Updated 12 Dec. 2021Agence France-PresseThe control commission found "no significant irregularity", said Mr. Lamy during a press conference in Nouméa.
“The situation was characterized by calm”, he assured, noting some disturbances such as attempts to block the roads of the Isle of Pines, but “it absolutely did not have the scale of the demonstrations on the public road that we had experienced last year".
As for the strong abstention, it “does not affect the regularity or the sincerity of the ballot of December 12, 2021”, he underlined.
"The commission found that the applicable rules neither provide for compulsory voting nor provide for a minimum participation threshold", explained Mr. Lamy while referring to case law of the Council of State according to which a high level of abstention has no effect in itself on the regularity and the sincerity of a vote in the absence of attacks on the free exercise of the right to vote of the voter.
Mr. Lamy had launched before the vote an appeal that there be "no external demonstrations which could amount to pressure on the voter, either for example to dissuade him from going to vote, or to vote in a certain way", evoking flags at the entrance to a polling station, or groups of people near polling stations.
The Commission relies on 252 delegates, former prefects or councilors of State, magistrates or civil servants of the prefectures, who on the day of the election represented it in all the polling places.
Marked by record abstention after the separatists' call to shun the ballot, this third and final referendum provided for by the Nouméa agreements in 1998 was won by the pro-France with 96.49% of the vote, against 3.51% yes to independence, blank and invalid votes accounting for 2.99%.
The extent of the result is to be put into perspective by a participation (43.90%) in free fall compared to the two previous referendums won in November 2018 and October 2020 by the loyalists with respectively 56.7% then 53.3% of the votes.

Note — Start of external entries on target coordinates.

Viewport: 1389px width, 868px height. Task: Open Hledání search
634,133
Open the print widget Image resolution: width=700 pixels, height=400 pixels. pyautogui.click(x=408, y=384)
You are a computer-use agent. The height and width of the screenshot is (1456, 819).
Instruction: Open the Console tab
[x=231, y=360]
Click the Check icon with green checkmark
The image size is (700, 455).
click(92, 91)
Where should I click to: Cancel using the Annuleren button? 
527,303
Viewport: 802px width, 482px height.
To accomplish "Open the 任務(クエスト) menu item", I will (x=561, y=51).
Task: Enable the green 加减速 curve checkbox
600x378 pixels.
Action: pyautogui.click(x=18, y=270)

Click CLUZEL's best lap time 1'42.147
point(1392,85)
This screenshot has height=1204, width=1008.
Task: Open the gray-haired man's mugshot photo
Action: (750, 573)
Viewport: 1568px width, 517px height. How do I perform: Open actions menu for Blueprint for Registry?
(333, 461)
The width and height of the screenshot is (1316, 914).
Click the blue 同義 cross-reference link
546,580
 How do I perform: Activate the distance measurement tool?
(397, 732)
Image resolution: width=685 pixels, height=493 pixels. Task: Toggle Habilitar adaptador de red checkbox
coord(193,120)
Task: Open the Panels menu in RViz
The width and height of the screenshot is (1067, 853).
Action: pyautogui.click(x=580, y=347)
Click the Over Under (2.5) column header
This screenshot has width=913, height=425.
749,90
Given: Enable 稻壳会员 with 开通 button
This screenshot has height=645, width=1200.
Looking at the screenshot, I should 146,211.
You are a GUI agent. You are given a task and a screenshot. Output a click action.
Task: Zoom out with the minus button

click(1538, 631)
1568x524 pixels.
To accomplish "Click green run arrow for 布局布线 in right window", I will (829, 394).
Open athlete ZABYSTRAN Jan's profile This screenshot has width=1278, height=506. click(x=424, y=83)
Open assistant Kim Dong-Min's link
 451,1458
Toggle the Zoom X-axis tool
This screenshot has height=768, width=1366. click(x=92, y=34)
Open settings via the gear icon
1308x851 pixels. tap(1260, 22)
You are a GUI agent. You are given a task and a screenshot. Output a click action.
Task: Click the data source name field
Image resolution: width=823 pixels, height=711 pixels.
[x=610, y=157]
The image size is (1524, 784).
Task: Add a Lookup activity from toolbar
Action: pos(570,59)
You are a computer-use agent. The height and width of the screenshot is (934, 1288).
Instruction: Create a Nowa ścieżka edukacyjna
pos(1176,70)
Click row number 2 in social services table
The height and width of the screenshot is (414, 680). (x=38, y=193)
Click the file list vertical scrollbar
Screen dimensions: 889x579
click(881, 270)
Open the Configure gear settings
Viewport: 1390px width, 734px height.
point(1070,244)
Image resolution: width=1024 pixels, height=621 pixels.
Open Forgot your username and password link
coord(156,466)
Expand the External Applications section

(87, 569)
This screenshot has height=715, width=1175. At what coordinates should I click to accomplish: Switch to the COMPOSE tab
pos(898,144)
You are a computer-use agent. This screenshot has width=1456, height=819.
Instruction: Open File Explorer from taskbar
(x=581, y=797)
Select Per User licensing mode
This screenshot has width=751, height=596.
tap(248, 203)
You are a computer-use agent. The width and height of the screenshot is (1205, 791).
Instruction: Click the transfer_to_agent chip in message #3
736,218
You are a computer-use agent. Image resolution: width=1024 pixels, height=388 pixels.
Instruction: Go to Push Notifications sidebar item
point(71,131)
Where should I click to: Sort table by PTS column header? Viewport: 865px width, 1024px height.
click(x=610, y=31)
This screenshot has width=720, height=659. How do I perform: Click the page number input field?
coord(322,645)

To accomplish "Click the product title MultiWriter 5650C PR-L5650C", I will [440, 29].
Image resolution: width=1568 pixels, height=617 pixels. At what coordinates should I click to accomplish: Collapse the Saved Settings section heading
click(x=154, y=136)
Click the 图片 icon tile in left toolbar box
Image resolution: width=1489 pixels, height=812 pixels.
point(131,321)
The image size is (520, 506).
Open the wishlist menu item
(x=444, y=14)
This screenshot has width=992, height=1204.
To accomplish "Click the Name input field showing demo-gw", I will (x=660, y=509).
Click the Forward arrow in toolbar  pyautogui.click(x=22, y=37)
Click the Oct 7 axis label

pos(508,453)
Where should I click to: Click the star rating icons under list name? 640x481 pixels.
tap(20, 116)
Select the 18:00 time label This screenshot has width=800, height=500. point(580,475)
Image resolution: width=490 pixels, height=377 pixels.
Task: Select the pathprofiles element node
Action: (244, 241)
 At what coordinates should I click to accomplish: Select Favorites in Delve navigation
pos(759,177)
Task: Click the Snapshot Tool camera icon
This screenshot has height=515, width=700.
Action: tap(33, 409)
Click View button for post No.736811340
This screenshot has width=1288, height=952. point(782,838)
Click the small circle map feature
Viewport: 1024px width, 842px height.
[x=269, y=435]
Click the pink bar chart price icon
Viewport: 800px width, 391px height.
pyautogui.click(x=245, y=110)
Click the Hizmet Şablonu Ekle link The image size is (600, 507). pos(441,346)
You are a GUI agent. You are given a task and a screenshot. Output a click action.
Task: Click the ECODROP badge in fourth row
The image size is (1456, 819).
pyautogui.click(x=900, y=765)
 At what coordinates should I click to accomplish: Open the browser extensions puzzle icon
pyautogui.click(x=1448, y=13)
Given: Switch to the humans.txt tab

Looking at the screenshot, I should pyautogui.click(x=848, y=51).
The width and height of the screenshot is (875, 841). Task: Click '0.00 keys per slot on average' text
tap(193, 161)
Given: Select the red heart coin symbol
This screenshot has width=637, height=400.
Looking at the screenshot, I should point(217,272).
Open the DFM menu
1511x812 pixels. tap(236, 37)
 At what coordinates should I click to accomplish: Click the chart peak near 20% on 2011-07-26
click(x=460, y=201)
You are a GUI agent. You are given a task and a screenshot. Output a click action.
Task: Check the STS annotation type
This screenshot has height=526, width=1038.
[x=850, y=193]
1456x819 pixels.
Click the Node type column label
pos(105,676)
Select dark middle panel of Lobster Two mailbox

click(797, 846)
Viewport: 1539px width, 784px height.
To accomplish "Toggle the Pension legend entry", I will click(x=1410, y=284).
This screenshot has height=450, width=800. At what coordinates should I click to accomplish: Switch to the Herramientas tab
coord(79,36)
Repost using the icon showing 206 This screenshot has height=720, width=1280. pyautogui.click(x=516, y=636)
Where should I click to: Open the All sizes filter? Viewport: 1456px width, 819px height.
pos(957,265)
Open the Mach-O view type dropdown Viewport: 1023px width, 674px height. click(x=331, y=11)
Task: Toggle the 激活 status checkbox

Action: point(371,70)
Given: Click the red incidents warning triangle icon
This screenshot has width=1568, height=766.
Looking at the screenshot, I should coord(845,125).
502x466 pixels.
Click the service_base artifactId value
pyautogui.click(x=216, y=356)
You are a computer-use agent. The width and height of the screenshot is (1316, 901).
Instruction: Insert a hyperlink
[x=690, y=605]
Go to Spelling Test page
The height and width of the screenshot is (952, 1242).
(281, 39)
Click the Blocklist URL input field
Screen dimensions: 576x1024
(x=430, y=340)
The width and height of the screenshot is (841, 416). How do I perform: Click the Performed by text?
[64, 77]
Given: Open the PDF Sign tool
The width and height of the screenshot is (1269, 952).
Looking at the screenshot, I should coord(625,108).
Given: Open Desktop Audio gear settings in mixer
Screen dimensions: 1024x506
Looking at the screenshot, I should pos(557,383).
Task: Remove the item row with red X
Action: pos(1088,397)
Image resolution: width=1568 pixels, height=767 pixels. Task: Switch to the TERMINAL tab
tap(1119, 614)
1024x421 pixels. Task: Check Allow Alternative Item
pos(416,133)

On the legal level, the Nouméa agreement signed under the aegis of then Prime Minister Lionel Jospin, and which organizes the decolonization of New Caledonia in stages, is over.
"A transition period of 18 months" must open to develop a new status in the Republic.
The FLNKS (National Kanak Socialist Liberation Front) and the nationalists, who shunned the election on Sunday which they hoped to see postponed to 2022, have already announced that they will not recognize its result, which "cannot constitute a basis of discussing ". They also do not wish to discuss "before the presidential election" of April 2022.